Grippe aviaire : Les mutations du virus et les cas humains inquiètent les experts
Un virus qui mute et des experts de plus en plus inquiets. La grippe aviaire A (H5N1), apparue en 1996 en Chine chez les oiseaux, touche un nombre croissant d’espèces de mammifères et des régions du monde jusqu’alors épargnées, comme l’Antarctique.
Plus de 300 millions de volailles ont été tuées en lien avec la maladie depuis octobre 2021, et 315 espèces d’oiseaux sauvages atteintes ont été détectées dans 79 pays, indique l’Organisation mondiale de la santé animale. Des mammifères qui mangeaient des oiseaux morts infectés, comme les phoques, ont aussi commencé à succomber en masse.
58 cas humains détectés aux Etats-Unis
Une nouvelle étape a été franchie en mars, avec l’apparition de plusieurs cas dans des troupeaux de vaches laitières aux Etats-Unis. Selon le Centre de contrôle et de prévention des maladies, 58 personnes ont par ailleurs été testées positives à la grippe aviaire dans le pays cette année, dont deux pas exposées auparavant à des animaux infectés.
En novembre, des chercheurs ont indiqué que 8 sur 115 travailleurs laitiers testés dans le Michigan et le Colorado avaient des anticorps contre la grippe aviaire, laissant supposer un taux d’infection de 7 %.
Plusieurs éléments laissent penser que « la grippe aviaire frappe à notre porte et pourrait déclencher une nouvelle pandémie », a déclaré à l’AFP Meg Schaeffer, épidémiologiste à l’institut américain SAS.
« A un pas de devenir plus dangereux pour nous »

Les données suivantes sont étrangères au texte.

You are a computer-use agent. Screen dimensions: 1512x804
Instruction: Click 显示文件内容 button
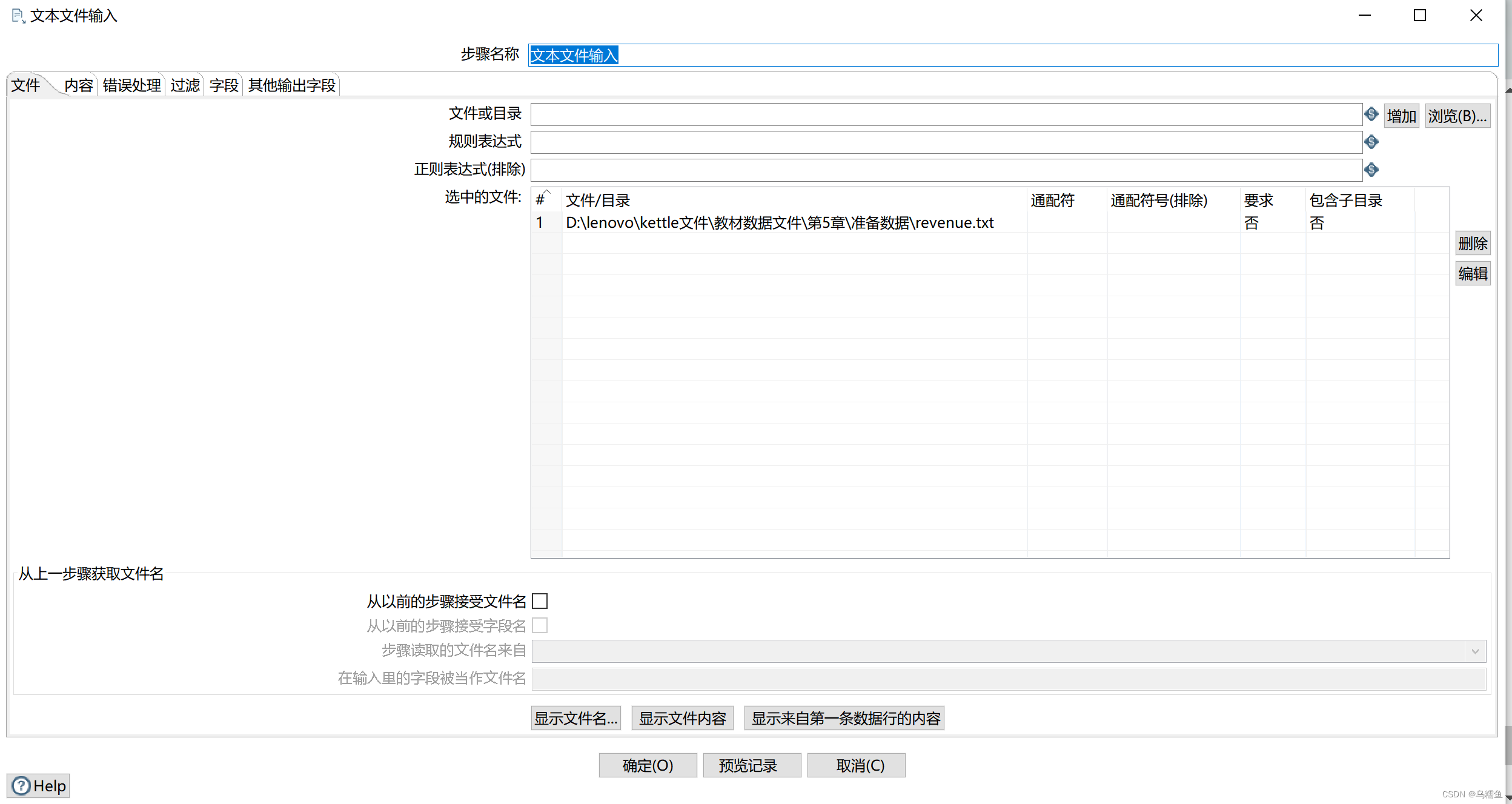coord(682,719)
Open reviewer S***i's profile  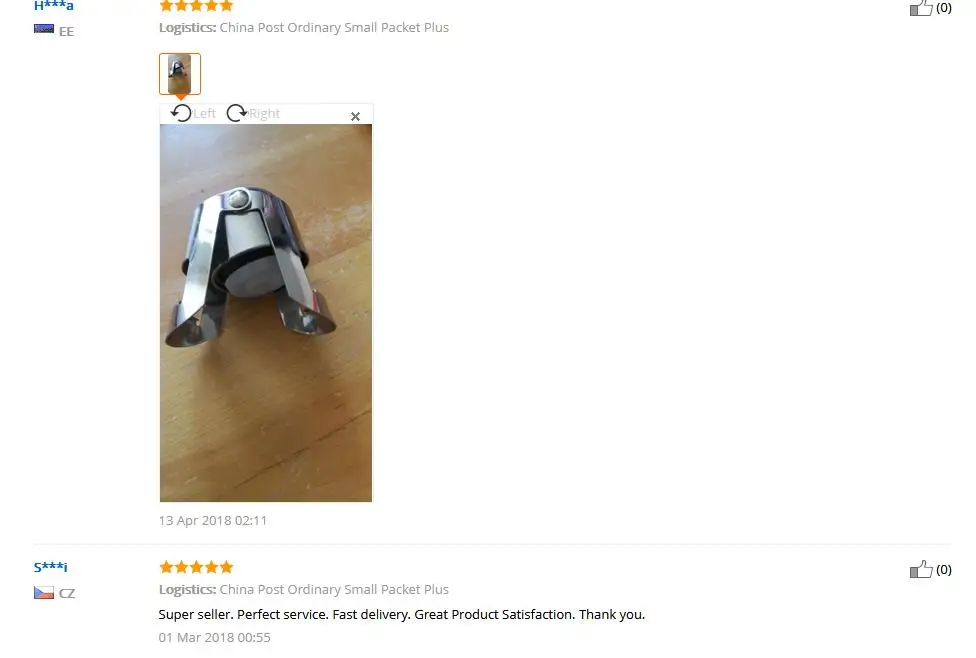click(50, 567)
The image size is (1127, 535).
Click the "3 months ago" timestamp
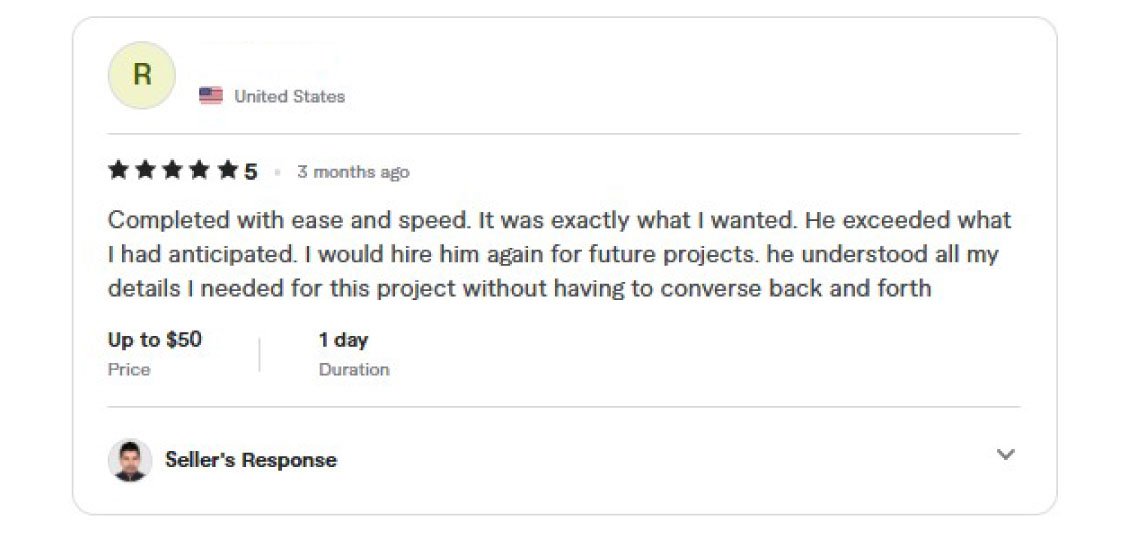tap(353, 172)
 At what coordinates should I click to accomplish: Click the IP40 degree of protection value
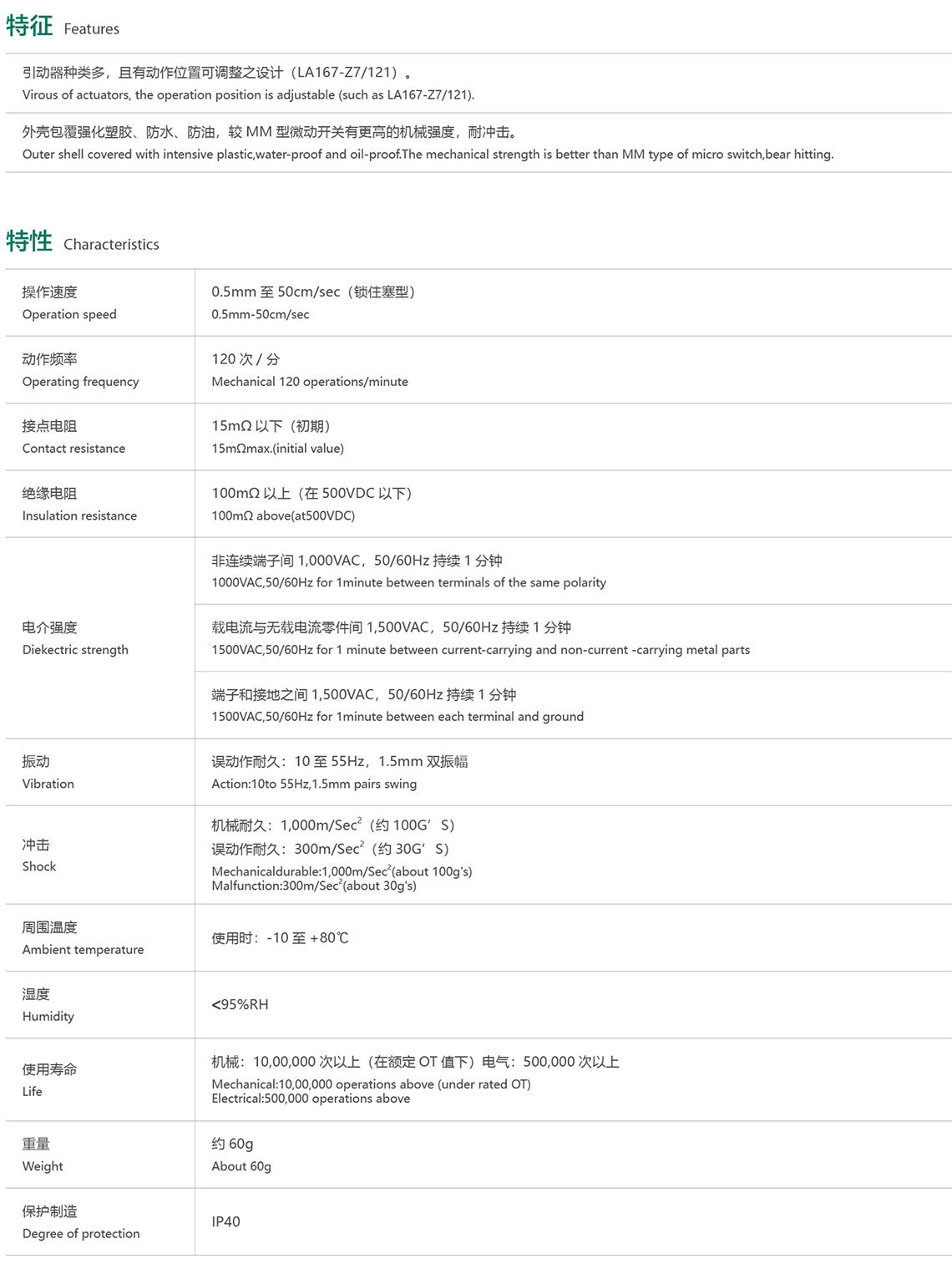point(225,1221)
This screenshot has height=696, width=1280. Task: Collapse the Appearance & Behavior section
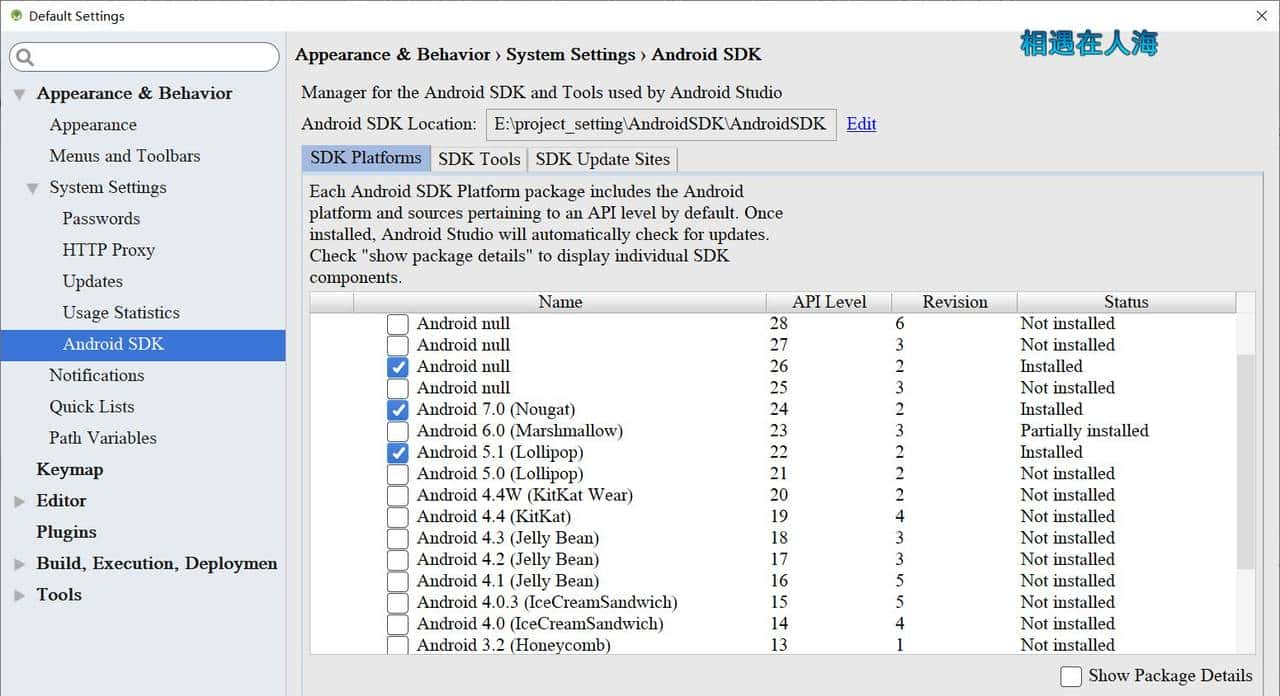pyautogui.click(x=19, y=93)
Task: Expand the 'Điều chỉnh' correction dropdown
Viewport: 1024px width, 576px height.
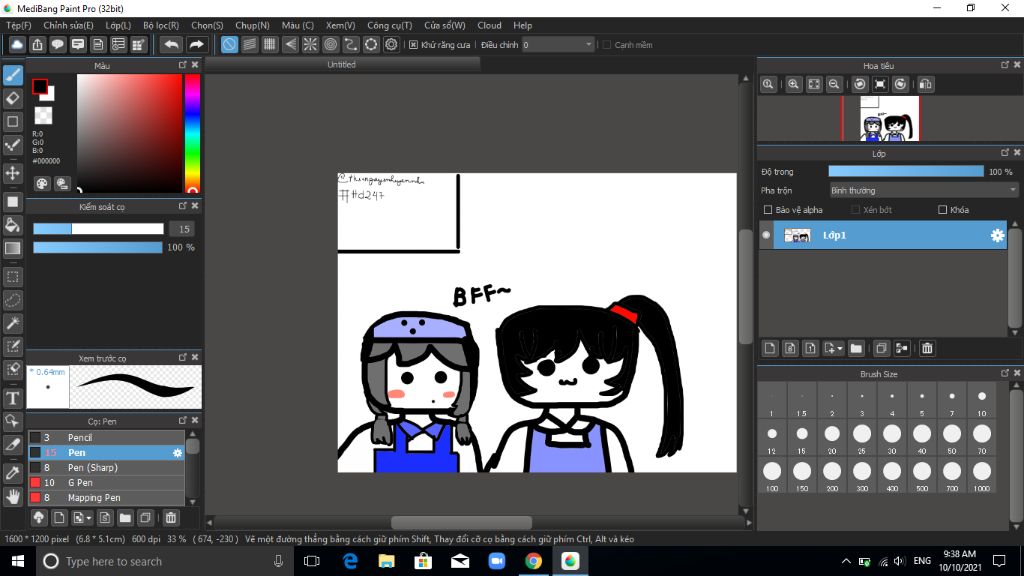Action: click(588, 45)
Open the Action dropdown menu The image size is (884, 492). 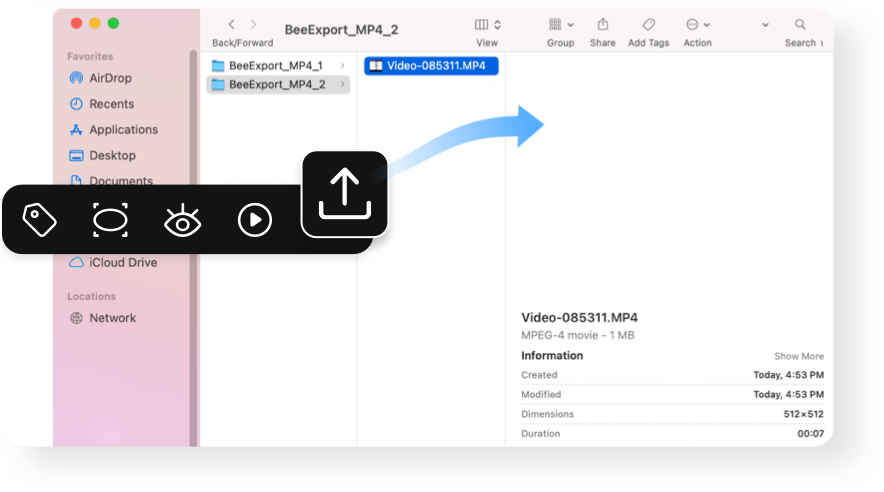tap(697, 25)
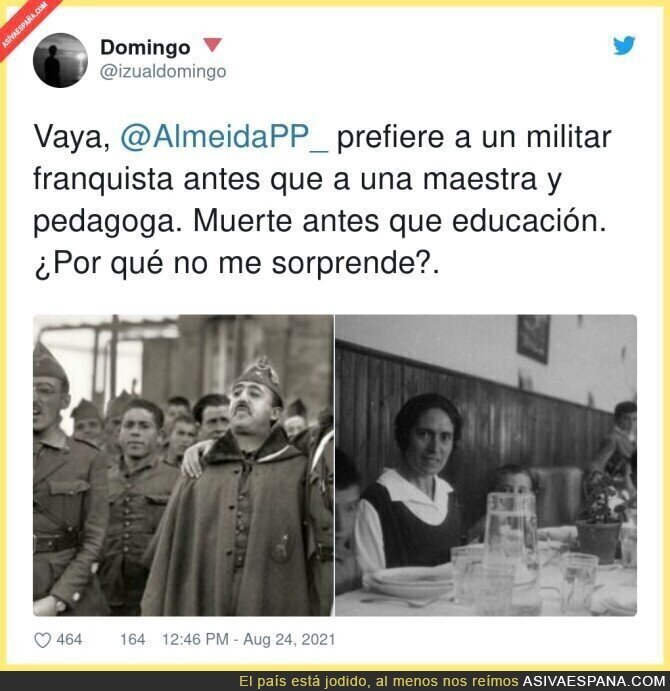Open the tweet timestamp Aug 24, 2021
The image size is (670, 691).
(249, 639)
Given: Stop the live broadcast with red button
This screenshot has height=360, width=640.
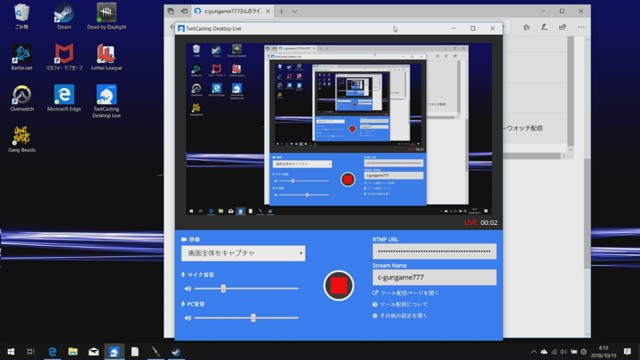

Plusieurs obstacles empêchent encore le virus H5N1 de se propager facilement entre humains, notamment la nécessité de muter pour infecter plus efficacement les poumons. Mais, selon des recherches publiées jeudi dans la revue Science, la version de la grippe aviaire infectant les vaches américaines n’est plus qu’à une mutation d’une propagation plus aisée parmi les humains. Pour le virologue Ed Hutchinson, de l’université écossaise de Glasgow, cela suggère que le virus H5N1 n’est qu’à « un simple pas » de devenir « plus dangereux pour nous ».
Notre dossier sur la grippe aviaire
Le récent séquençage génétique d’un adolescent canadien très malade de la grippe aviaire a montré que le virus avait commencé à évoluer pour trouver des moyens de se lier plus efficacement aux cellules du corps, a pointé ce chercheur au Science Media Centre. Mais, a-t-il tempéré, « nous ne savons pas encore si le virus de la grippe H5N1 évoluera pour se muer en maladie humaine », et d’autres obstacles demeurent.
« Se préparer à une éventuelle pandémie »
Cependant, plus le virus est en capacité d’infecter des animaux et des espèces différentes, « plus il y a de probabilités qu’il s’adapte pour mieux infecter l’homme », a averti Meg Schaeffer. Et si une pandémie de grippe aviaire devait se déclarer, elle serait « extrêmement grave » chez l’homme, faute d’immunité acquise, selon elle.
Les cas de travailleurs agricoles américains ont été relativement bénins jusqu’alors. Mais près de la moitié des 904 cas humains de H5N1 enregistrés depuis 2003 ont été mortels, selon l’Organisation mondiale de la santé.
What we really need globally is much stronger surveillance in animals, including wild birds, poultry, swine, dairy cattle and other susceptible animals to better understand virus circulation and risks to humans.https://t.co/VzdvlTp4u6
— Maria Van Kerkhove (@mvankerkhove) November 29, 2024
Appelant à se « préparer à l’éventualité d’une pandémie de grippe aviaire », Maria Van Kerkhove, qui dirige le département Prévention et préparation aux épidémies et pandémies de l’Organisation mondiale de la Santé (OMS) a jugé fin novembre que « nous n’en sommes pas encore là » mais que « nous devons redoubler de vigilance ».
Vendredi, le ministère américain de l’Agriculture a annoncé un plan visant à tester l’approvisionnement en lait pour y détecter le virus de la grippe aviaire. Le lait cru, ou non pasteurisé, préoccupe particulièrement car il s’est révélé plusieurs fois contaminé. Or Robert F. Kennedy Jr, vaccinosceptique choisi par le Donald Trump comme prochain ministre de la Santé des Etats-Unis, en est adepte. Toute levée éventuelle des restrictions sur le lait cru « mettrait en péril la santé humaine », prévient Meg Schaeffer.